◆ Passage:

*** Block opens ***

Me and Dzangel

Me and Dzangel
RMC 5K 2007

Thursday, March 11, 2021

I'm calling this a win! On to the next chapter!

This is the day I've been waiting for since this journey began. As of this day, I'm saying that I have kicked prostate cancer's ass!!
I had my PSA blood test on Monday, March 8. I now know why it's been called the "Periodic Stimulation of Anxiety" test. I was on edge all weekend leading up to the test. When the message from the doctor's office posted on my phone app I was honestly scared to open it and read it. 
Less than 0.01!! After my appointment today, Thursday, March 11 my doctor called that UNDETECTABLE!! FUCK CANCER!! (Light blue for effect and to represent prostate cancer.) You can not imagine the relief I felt when I walked out of the hospital today. I smiled all the way on my walk home. When I arrived home you can be sure Tammy and I shared a huge hug and shed a few tears.  
I still have three month check ups for the first year. If those continue to go well they will be moved to every six months. I won't lie and say I won't worry when those dates get closer, but it won't be anything like the last year plus has been. 
I have a few other minor issues I need to deal with but nothing like this. 
Now it's time to return to some semblance of normalcy. 2021 is really, truly, honestly going to be a rebuilding year for me. I won't be making excuses for my performances. Nor will I be setting ridiculous and outlandish goals. I am going to be happy with riding, running and whatever else Tammy and I can find to do. No pressure. Rides with friends. Pushing just a little on runs with friends (try to be nice Becky.) Hopefully some hiking miles on sections of the Ice Age Trail that Tammy and I haven't visited. I'm sure there will be some "competitive" events. I'm putting that in quotes because the one person I will really be competing against is me. This year the results won't matter. I will just enjoy being able to line up and compete and hopefully push the envelope just a little more every time. DFL certainly beats not being able to compete at all. It's a year to enjoy life to it's fullest.

*** Block closes ***

◆ Data:
*** Block opens ***

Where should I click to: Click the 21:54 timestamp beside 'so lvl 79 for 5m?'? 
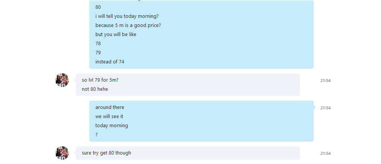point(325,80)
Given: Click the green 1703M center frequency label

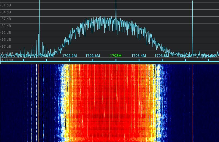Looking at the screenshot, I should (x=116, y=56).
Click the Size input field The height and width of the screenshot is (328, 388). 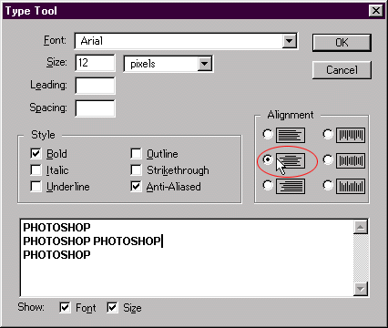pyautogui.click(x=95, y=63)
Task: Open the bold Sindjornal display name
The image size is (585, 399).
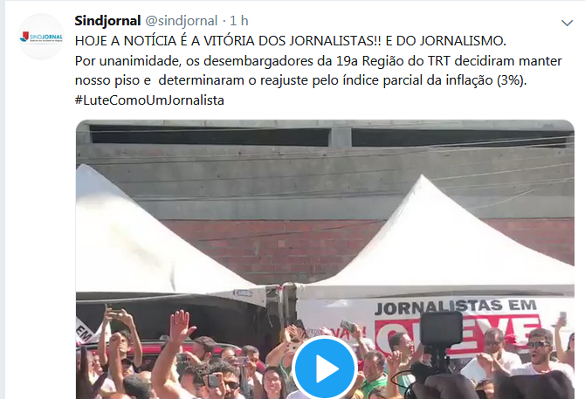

*** Block closes ***
*** Block opens ***

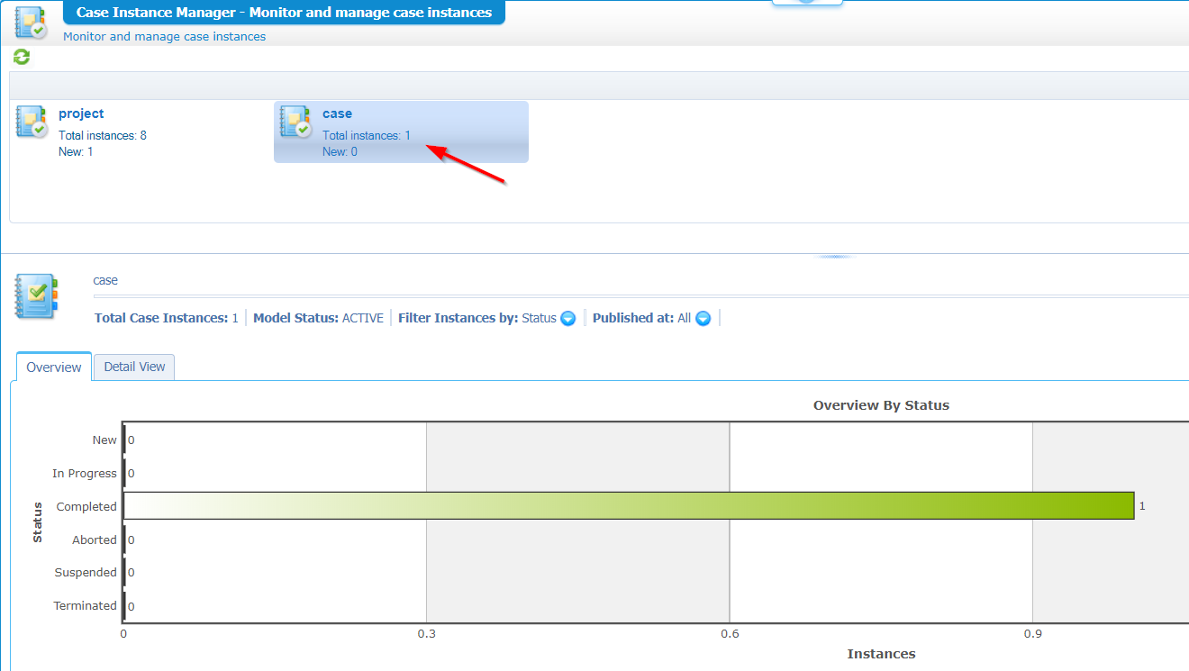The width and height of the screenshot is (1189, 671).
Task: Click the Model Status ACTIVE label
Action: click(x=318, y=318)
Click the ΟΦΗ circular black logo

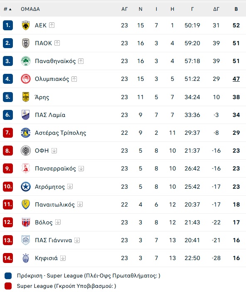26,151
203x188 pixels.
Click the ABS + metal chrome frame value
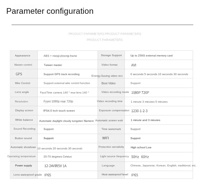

*** Block closes ***
*** Block opens ***

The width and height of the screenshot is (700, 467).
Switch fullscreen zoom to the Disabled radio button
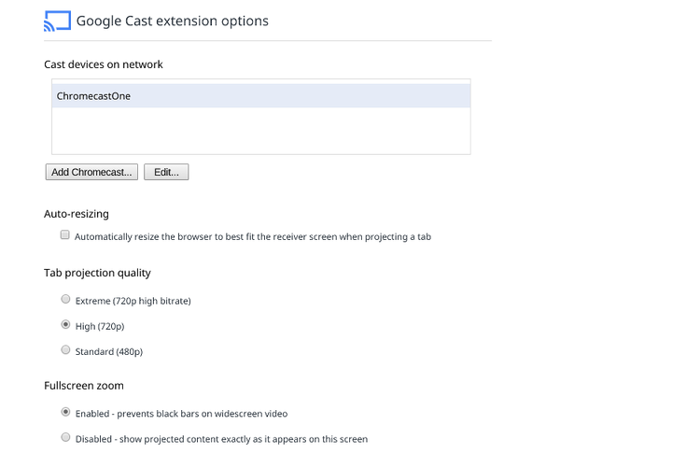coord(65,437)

*** Block closes ***

◆ Exercise requirements:
A) Please revise the blog post from "This is the" up to and including "and read it.", changing "journey" to "fight".
B) According to the blog post, on what day was the PSA blood test taken?
Rely on the blog post alone for what comes next.

◆ Task-by-task results:
A)
This is the day I've been waiting for since this fight began. As of this day, I'm saying that I have kicked prostate cancer's ass!!
I had my PSA blood test on Monday, March 8. I now know why it's been called the "Periodic Stimulation of Anxiety" test. I was on edge all weekend leading up to the test. When the message from the doctor's office posted on my phone app I was honestly scared to open it and read it.

B) Monday, March 8